Would you return each record that follows word for word, without its pictures?

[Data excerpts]
○ ○ ○

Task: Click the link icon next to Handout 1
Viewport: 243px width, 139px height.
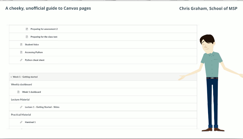Action: point(21,122)
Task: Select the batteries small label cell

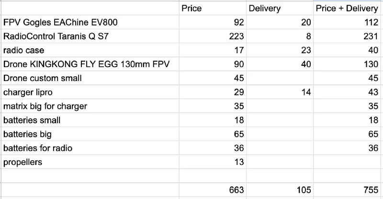Action: [90, 120]
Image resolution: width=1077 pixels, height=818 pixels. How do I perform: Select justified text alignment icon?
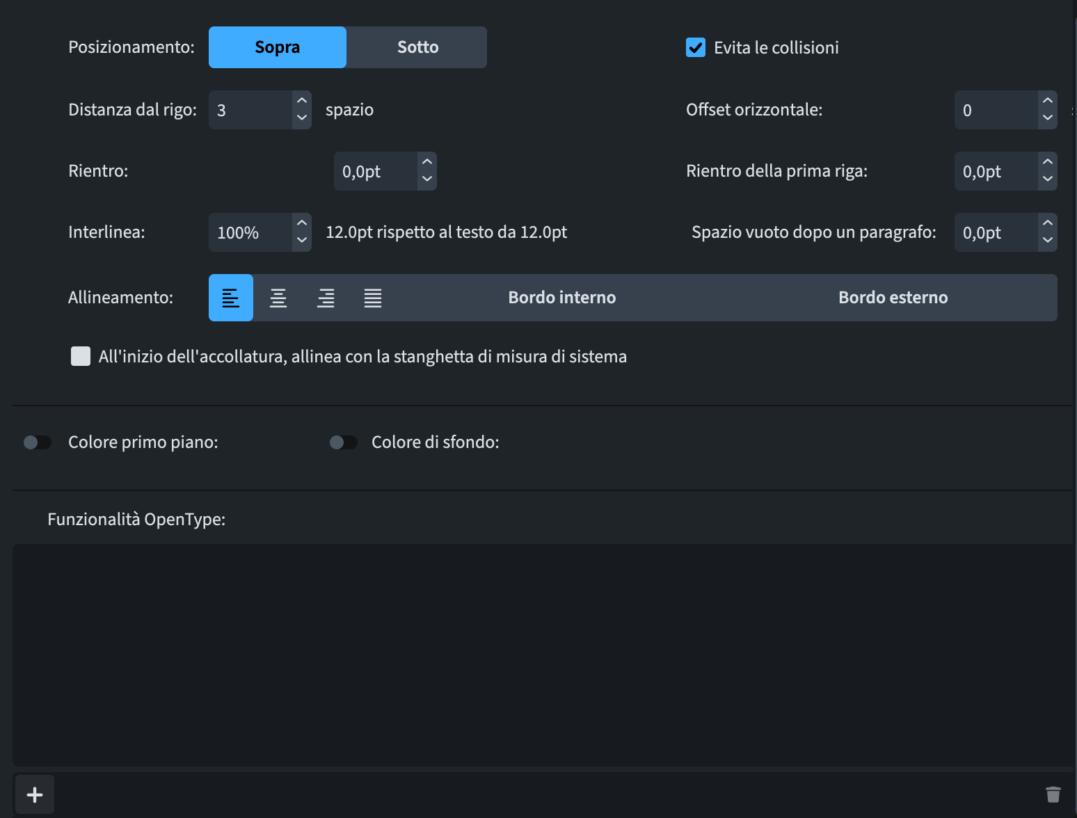373,298
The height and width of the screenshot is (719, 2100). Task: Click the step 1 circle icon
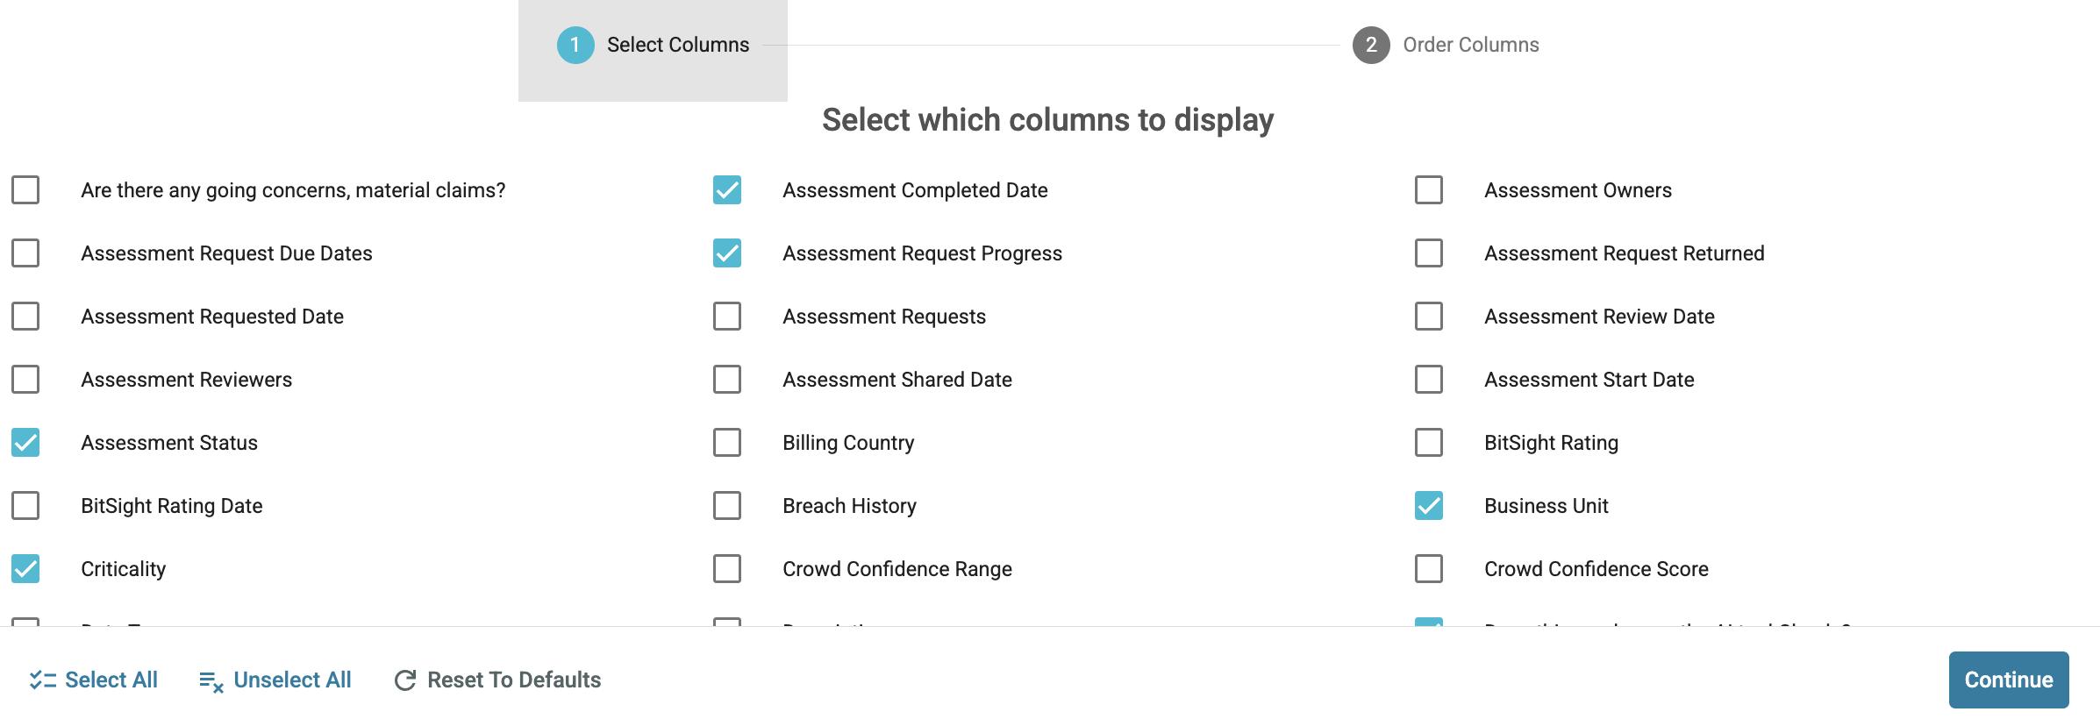pyautogui.click(x=575, y=45)
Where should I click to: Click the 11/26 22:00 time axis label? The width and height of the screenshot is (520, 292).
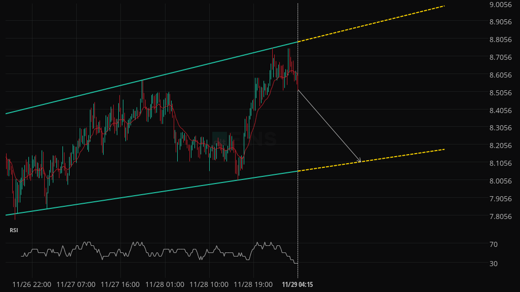(x=31, y=284)
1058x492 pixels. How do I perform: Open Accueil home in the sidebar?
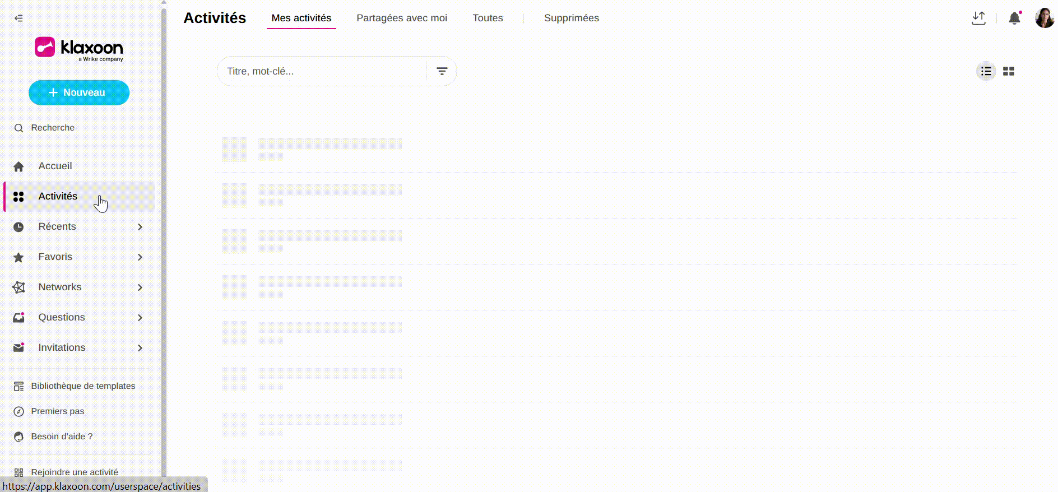[55, 166]
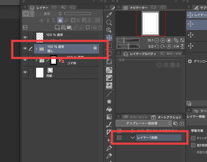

○ ○ ○

— Answer to this task —
Task: Click the link icon next to Handout 1
Viewport: 243px width, 139px height.
Action: point(21,122)
Task: Select the batteries small label cell

Action: [90, 120]
Image resolution: width=1077 pixels, height=818 pixels. How do I perform: Select justified text alignment icon?
373,298
The height and width of the screenshot is (719, 2100). Task: Click the step 1 circle icon
pyautogui.click(x=575, y=45)
Where should I click to: Click the 11/26 22:00 time axis label? The width and height of the screenshot is (520, 292).
(x=31, y=284)
1058x492 pixels. How do I perform: Open Accueil home in the sidebar?
[55, 166]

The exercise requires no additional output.